El 11 de octubre de 1997 el Teatro Real de Madrid reabrió sus puertas como coliseo operístico. Desde 1988 permanecía cerrado a causa de las obras para reacondicionar el edificio, convertido en 1966 en sala de conciertos. Esta semana se han cumplido veinte años de esa reapertura, aniversario que precede a la celebración de su bicentenario (1818-2018) el próximo 23 de abril, día en que se colocó la primera piedra durante el reinado de Fernando VII. Hay suficientes historias y anécdotas en este edificio. Doscientos años dan … para mucho.

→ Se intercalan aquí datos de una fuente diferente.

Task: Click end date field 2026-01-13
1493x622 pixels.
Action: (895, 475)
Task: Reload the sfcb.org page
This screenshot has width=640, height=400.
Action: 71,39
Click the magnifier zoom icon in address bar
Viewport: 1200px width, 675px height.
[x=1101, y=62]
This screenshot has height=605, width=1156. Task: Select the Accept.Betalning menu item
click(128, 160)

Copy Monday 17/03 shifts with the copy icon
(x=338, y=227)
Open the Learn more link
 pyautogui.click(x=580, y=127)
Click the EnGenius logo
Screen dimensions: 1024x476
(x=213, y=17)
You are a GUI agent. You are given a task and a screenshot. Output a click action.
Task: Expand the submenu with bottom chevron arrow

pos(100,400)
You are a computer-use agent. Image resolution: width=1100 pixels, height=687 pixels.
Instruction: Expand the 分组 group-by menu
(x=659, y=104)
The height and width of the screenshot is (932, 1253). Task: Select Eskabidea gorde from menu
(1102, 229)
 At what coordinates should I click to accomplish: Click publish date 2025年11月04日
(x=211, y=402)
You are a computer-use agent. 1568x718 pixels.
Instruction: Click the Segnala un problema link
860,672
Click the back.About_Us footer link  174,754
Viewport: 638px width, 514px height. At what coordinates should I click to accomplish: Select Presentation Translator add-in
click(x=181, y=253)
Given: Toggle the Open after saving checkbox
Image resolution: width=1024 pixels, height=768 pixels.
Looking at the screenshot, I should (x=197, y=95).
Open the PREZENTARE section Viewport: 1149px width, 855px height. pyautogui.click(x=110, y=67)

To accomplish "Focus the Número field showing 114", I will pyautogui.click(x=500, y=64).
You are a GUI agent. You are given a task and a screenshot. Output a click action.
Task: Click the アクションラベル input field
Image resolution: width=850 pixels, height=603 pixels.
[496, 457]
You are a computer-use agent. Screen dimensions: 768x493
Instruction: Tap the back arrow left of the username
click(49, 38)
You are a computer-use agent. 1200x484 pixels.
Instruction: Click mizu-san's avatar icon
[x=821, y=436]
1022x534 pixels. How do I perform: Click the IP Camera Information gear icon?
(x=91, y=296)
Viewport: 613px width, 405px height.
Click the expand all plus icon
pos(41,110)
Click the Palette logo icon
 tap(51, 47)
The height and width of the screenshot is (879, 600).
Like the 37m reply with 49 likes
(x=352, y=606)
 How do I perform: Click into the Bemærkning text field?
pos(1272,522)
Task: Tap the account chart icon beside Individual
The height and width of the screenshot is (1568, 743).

Situado frente al Palacio Real y la Plaza de Oriente, el Real tiene un aforo de 1.796 butacas, que reproduce el esquema original de 1850, año exacto de su inauguración. Reinaba Isabel II y podría decirse que el progreso se respiraba en el aire. Para el momento en que abrió sus puertas, el Teatro Real gozaba de lo que entonces se consideraba un sistema de iluminación avanzado: el gas. Desde la tubería principal de suministro, situada en la calle Toledo, se hizo una canalización especial que, al llegar a la plaza de Isabel II, se dividía en seis ramales para dar luz a todo el teatro, incluyendo las dieciséis grandes candelabros en el exterior. En 1888, casi 40 años más tarde se implantó la iluminación eléctrica.
En el capítulo visitantes habría que destacar una galería de ilustres. En el Teatro Real de Madrid, Giusseppe Verdi llegó a saludar hasta once veces para recibir los aplausos del público en el estreno madrileño de La forza del destino. Y eso que hubo no pocos problemas. Verdi venía de San Petesburgo. Fue recibido en la ciudad como arrobo y furor, el 11 de enero 1863. Todavía hoy, en el número seis de la Plaza de Oriente, se conserva una inscripción en el lugar de Casa Castaldi, fonda frecuentada por músicos y artistas italianos que viajaban a Madrid a España y en la que se alojaron tanto Verdi como su mujer Giussepina.
Al parecer, el duque no quedó nada contento ni con la versión de su obra que hizo Verdi ni con el pago que recibió por derechos
Al estreno, el día 21 de febrero de ese año, acudió la reina Isabel II, que agasajó al compositor italiano al terminar la función. También se encontraban entre los asistentes Rosalía de Castro y Ángel de Saavedra, duque de Rivas, en cuya obra Don Álvaro o la fuerza del sino se basa La forza del destino. Al parecer, el duque no quedó nada contento ni con la versión de su obra que hizo Verdi ni con el pago que recibió por derechos de autor. Bastante más discreta fue la visita de Giacomo Puccini en marzo de 1892 para el estreno de Edgar. Puccini no era todavía el compositor que llegaría a ser. Aún no había compuesto todavía La bohème, tampoco Tosca ni Madama Butterfly, que llegarían a lo largo de los años siguientes.
Un compositor que tardó en estrenarse, y mucho, fue Wagner. Sus óperas tardaron entre 30 y cuarenta años en llegar. No era del gusto del público, que se resistía a sus composiciones. El músico, director y compositor Enrique Fernández Arbós se refiere así en sus memorias: “Yo, la verdad, de ese Guagner [sic] lo único que conozco no me ha convencido. No he visto claro qué había querido decir… No pude comprender más sino que allí había un pato, que creo se casaba en el segundo acto y luego en el tercero resultaba ser el hermano de la tiple”.
La larga duración de las óperas de Wagner provocaba que los empresarios del Teatro Real fueran multados con 500 pesetas
Pero había algo más, acaso, que reforzaba la manía contra del autor de Parsifal. Una orden gubernativa de 1908 estableció que las funciones de teatro en toda España debían terminar antes de las doce y media de la madrugada. La larga duración de las óperas de Wagner provocaba que los empresarios del Teatro Real fueran multados con 500 pesetas cada vez que las programaban. La solución fue sustituir los títulos wagnerianos o en su defecto, acortarlos. Según algunos documentos y textos del Teatro, la edición y recorte en El ocaso de los dioses para no sobrepasar el horario hicieron que el personaje de Alberich desapareciera por completo.